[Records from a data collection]
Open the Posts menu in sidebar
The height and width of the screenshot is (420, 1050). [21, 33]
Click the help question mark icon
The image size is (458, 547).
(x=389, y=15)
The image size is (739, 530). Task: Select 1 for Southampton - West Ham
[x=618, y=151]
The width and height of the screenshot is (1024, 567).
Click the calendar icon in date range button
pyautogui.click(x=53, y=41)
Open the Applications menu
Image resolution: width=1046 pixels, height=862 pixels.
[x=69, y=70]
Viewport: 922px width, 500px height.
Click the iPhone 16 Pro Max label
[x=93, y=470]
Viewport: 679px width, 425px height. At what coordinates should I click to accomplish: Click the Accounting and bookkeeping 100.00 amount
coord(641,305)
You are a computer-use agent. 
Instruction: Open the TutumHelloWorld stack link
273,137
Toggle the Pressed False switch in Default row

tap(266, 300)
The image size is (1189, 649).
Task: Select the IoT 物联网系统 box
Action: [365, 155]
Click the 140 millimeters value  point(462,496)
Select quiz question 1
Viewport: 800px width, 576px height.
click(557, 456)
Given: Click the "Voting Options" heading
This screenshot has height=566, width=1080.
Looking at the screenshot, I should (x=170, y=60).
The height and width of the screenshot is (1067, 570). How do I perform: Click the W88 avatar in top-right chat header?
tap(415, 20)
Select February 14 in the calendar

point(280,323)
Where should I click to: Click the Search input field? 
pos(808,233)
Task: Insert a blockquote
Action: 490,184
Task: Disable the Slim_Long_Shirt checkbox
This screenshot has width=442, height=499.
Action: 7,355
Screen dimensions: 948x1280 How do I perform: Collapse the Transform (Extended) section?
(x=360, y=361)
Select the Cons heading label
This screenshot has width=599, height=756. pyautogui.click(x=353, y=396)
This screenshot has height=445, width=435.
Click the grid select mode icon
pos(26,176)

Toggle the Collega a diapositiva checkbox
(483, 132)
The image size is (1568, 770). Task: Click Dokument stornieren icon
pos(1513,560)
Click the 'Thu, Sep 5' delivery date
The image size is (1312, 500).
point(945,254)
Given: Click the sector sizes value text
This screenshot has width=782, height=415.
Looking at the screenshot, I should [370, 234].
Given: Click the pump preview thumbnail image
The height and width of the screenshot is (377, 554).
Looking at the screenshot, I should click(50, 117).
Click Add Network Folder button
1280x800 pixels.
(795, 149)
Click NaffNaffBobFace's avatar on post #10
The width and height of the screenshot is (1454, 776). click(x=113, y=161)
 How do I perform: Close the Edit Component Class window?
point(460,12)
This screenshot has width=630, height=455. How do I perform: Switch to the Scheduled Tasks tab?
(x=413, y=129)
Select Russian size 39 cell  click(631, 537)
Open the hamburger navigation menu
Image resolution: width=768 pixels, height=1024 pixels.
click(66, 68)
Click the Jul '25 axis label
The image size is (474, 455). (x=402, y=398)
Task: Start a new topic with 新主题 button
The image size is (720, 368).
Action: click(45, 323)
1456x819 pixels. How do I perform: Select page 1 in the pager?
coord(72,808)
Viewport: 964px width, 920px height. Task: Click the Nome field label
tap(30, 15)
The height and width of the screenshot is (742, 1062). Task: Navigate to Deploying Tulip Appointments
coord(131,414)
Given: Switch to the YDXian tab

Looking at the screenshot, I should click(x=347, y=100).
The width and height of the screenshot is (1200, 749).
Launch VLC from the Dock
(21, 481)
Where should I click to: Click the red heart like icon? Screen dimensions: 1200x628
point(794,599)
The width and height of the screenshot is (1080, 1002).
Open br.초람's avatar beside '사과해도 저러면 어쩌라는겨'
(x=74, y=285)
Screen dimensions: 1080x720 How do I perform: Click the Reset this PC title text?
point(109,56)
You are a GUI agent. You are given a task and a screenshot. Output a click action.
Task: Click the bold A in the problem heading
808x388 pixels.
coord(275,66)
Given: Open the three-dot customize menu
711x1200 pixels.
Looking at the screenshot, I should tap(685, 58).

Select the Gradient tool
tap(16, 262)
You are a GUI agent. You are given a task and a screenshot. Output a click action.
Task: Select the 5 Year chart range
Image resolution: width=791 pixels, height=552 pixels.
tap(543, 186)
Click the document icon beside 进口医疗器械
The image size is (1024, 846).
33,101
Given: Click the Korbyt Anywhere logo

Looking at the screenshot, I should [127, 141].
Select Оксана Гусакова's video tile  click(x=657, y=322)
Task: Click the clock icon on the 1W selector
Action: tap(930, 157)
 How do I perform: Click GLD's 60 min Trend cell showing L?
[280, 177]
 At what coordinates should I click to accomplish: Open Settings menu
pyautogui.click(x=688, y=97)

**WORK INSTRUCTIONS**
All that belongs in the answer is the run of lines above from the line containing "The width and height of the screenshot is (1024, 567)." through the line containing "Given: Click the sector sizes value text", exactly as written.

**WRITTEN ANSWER**
The width and height of the screenshot is (1024, 567).
Click the calendar icon in date range button
pyautogui.click(x=53, y=41)
Open the Applications menu
Image resolution: width=1046 pixels, height=862 pixels.
[x=69, y=70]
Viewport: 922px width, 500px height.
Click the iPhone 16 Pro Max label
[x=93, y=470]
Viewport: 679px width, 425px height. At what coordinates should I click to accomplish: Click the Accounting and bookkeeping 100.00 amount
coord(641,305)
You are a computer-use agent. 
Instruction: Open the TutumHelloWorld stack link
273,137
Toggle the Pressed False switch in Default row

tap(266, 300)
The image size is (1189, 649).
Task: Select the IoT 物联网系统 box
Action: [365, 155]
Click the 140 millimeters value  point(462,496)
Select quiz question 1
Viewport: 800px width, 576px height.
click(557, 456)
Given: Click the "Voting Options" heading
This screenshot has height=566, width=1080.
Looking at the screenshot, I should (x=170, y=60).
The height and width of the screenshot is (1067, 570). How do I perform: Click the W88 avatar in top-right chat header?
tap(415, 20)
Select February 14 in the calendar

point(280,323)
Where should I click to: Click the Search input field? 
pos(808,233)
Task: Insert a blockquote
Action: 490,184
Task: Disable the Slim_Long_Shirt checkbox
This screenshot has width=442, height=499.
Action: 7,355
Screen dimensions: 948x1280 How do I perform: Collapse the Transform (Extended) section?
(x=360, y=361)
Select the Cons heading label
This screenshot has width=599, height=756. pyautogui.click(x=353, y=396)
This screenshot has height=445, width=435.
Click the grid select mode icon
pos(26,176)

Toggle the Collega a diapositiva checkbox
(483, 132)
The image size is (1568, 770). Task: Click Dokument stornieren icon
pos(1513,560)
Click the 'Thu, Sep 5' delivery date
The image size is (1312, 500).
point(945,254)
Given: Click the sector sizes value text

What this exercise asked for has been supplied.